When I look back upon my past, I am struck by the number of semi-accidental successes, the number of times I did something right for the wrong reason. From your perspective, you should chalk this up to the anthropic principle: if I’d fallen into a true dead end, you probably wouldn’t be hearing from me in this book. From my perspective it remains something of an embarrassment. My Traditional Rationalist upbringing provided a lot of directional bias to those “accidental successes”—biased me toward rationalizing reasons to study rather than not study, prevented me from getting completely lost, helped me recover from mistakes. Still, none of that was the right action for the right reason, and that’s a scary thing to look back on your youthful history and see. One of my primary purposes in writing on Overcoming Bias is to leave a trail to where I ended up by accident—to obviate the role that luck played in my own forging as a rationalist.

So what makes this one of my all-time worst mistakes? Because sometimes “informal” is another way of saying “held to low standards.” I had amazing clever reasons why it was okay for me not to precisely define “intelligence,” and certain of my other terms as well: namely, other people had gone astray by trying to define it. This was a gate through which sloppy reasoning could enter.

So should I have jumped ahead and tried to forge an exact definition right away? No, all the reasons why I knew this was the wrong thing to do were correct; you can’t conjure the right definition out of thin air if your knowledge is not adequate.

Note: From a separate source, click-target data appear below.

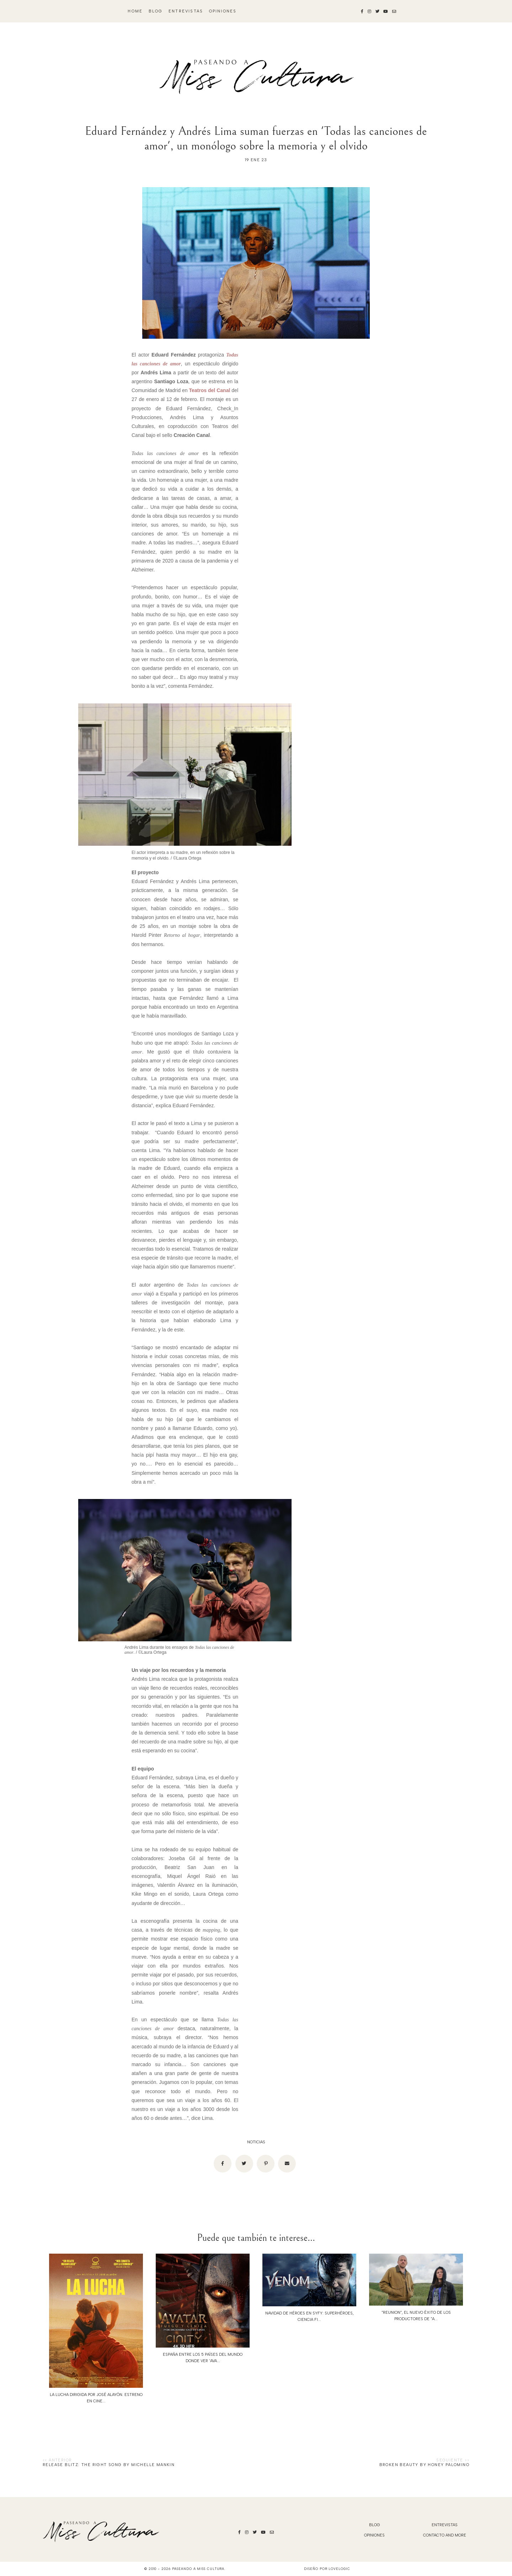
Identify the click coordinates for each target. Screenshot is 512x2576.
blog (156, 11)
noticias (256, 2142)
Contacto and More (444, 2535)
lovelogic (339, 2569)
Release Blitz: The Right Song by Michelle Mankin (109, 2464)
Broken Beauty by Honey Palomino (424, 2464)
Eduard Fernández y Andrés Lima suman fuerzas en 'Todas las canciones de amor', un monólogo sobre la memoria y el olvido (256, 138)
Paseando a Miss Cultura (198, 2569)
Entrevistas (186, 11)
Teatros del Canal (210, 390)
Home (135, 11)
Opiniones (223, 11)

You can’t get to the definition of fire if you don’t know about atoms and molecules; you’re better off saying “that orangey-bright thing.” And you do have to be able to talk about that orangey-bright stuff, even if you can’t say exactly what it is, to investigate fire. But these days I would say that all reasoning on that level is something that can’t be trusted—rather it’s something you do on the way to knowing better, but you don’t trust it, you don’t put your weight down on it, you don’t draw firm conclusions from it, no matter how inescapable the informal reasoning seems.

The young Eliezer put his weight down on the wrong floor tile—stepped onto a loaded trap.

*

294

Raised in Technophilia

My father used to say that if the present system had been in place a hundred years ago, automobiles would have been outlawed to protect the saddle industry.

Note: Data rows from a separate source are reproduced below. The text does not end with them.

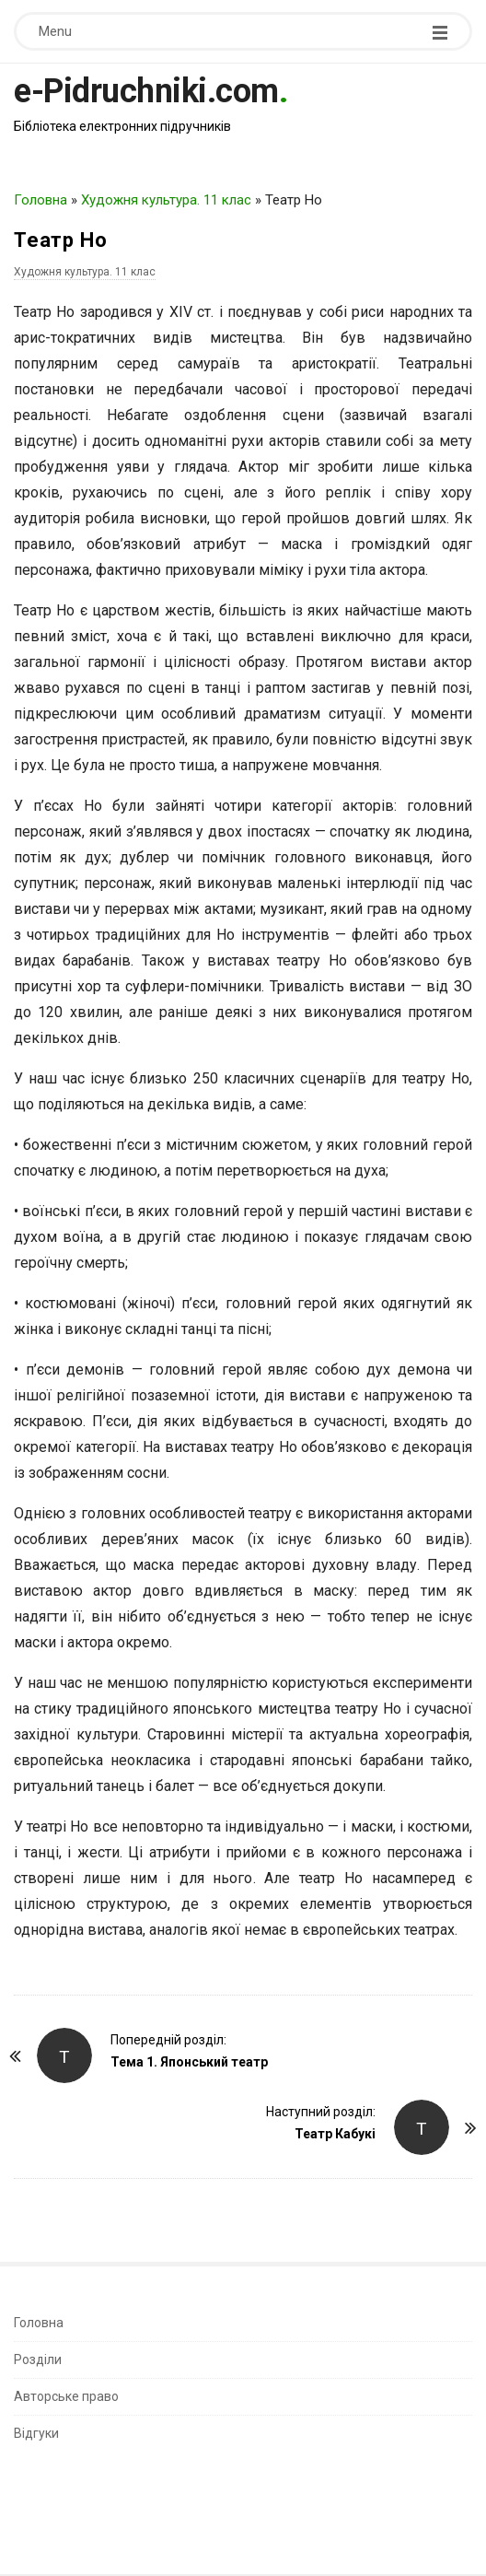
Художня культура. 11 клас (166, 200)
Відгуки (36, 2433)
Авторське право (66, 2396)
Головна (40, 200)
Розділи (38, 2359)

One of my major childhood influences was reading Jerry Pournelle’s A Step Farther Out, at the age of nine. It was Pournelle’s reply to Paul Ehrlich and the Club of Rome, who were saying, in the 1960s and 1970s, that the Earth was running out of resources and massive famines were only years away. It was a reply to Jeremy Rifkin’s so-called fourth law of thermodynamics; it was a reply to all the people scared of nuclear power and trying to regulate it into oblivion.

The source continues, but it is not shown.